Énergie
Pour une mesure précise de l'énergie grise des bâtiments
12.03.2018

Elle est un enjeu majeur de la crise climatique mais peu de personnes la mesure avec rigueur. L’énergie grise des bâtiments mérite plus de transparence et la mise en place de normes internationales. C’est le message d’un ouvrage de référence co-rédigé par Francesco Pomponi, Alice Moncaster et Catherine De Wolf, post-doctorante à l’EPFL.

Catherine De Wolf, architecte et ingénieur en génie civil, est en post-doctorat à Fribourg au Laboratoire d'exploration structurale (SXL) du smart living lab. Avec Francesco Pomponi, premier auteur, et Alice Moncaster, qui encadrait ses recherches à l'Université de Cambridge, elle présente dans un ouvrage des recherches inédites sur l’énergie grise menées par des experts internationaux. Un bilan aussi nécessaire que d’actualité, précise la chercheuse: «A l’issue des Accords de Paris sur le climat, de nombreux pays ont accepté de prendre des mesures pour limiter leur production de CO2 dans la construction. Or, il n’existe pas encore de consensus au niveau international sur la façon de mesurer les émissions liées à l’énergie grise de ce secteur. Il était donc temps de proposer un livre de référence qui offre une synthèse des connaissances récentes sur le sujet.»

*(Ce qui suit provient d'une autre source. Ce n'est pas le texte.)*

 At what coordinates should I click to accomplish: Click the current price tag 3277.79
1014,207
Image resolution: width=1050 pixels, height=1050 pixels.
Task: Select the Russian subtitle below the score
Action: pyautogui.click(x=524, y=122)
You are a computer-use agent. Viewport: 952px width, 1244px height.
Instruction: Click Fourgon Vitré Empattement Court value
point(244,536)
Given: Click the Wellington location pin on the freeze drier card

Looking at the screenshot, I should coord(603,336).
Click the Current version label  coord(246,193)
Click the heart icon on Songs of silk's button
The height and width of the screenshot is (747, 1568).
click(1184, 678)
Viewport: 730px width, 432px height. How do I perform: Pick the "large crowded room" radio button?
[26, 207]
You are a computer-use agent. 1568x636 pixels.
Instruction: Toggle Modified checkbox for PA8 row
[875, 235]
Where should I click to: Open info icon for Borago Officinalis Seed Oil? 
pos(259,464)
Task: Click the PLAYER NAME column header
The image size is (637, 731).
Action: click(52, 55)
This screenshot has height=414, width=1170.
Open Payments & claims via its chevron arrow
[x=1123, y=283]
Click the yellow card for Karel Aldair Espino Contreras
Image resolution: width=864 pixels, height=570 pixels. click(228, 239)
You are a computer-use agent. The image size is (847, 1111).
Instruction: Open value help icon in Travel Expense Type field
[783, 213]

Mais de quoi parle-t-on exactement? Du «carbone gris», aussi appelé «carbone intrinsèque» ou, en anglais, embodied carbon. Ces termes désignent en construction le bilan CO2 lié à l’énergie grise d’un bâtiment. Le carbone gris comprend les émissions de gaz à effet de serre produites durant l’extraction des matériaux nécessaires à la construction d’un bâtiment, leur transport, la phase de chantier, les rénovations, puis la démolition, jusqu’à la potentielle revalorisation des matériaux. Il n’inclut pas celui du «carbone opérationnel» lié à l’exploitation. Ce dernier comprend notamment la consommation d’électricité, de chauffage ou d’eau chaude.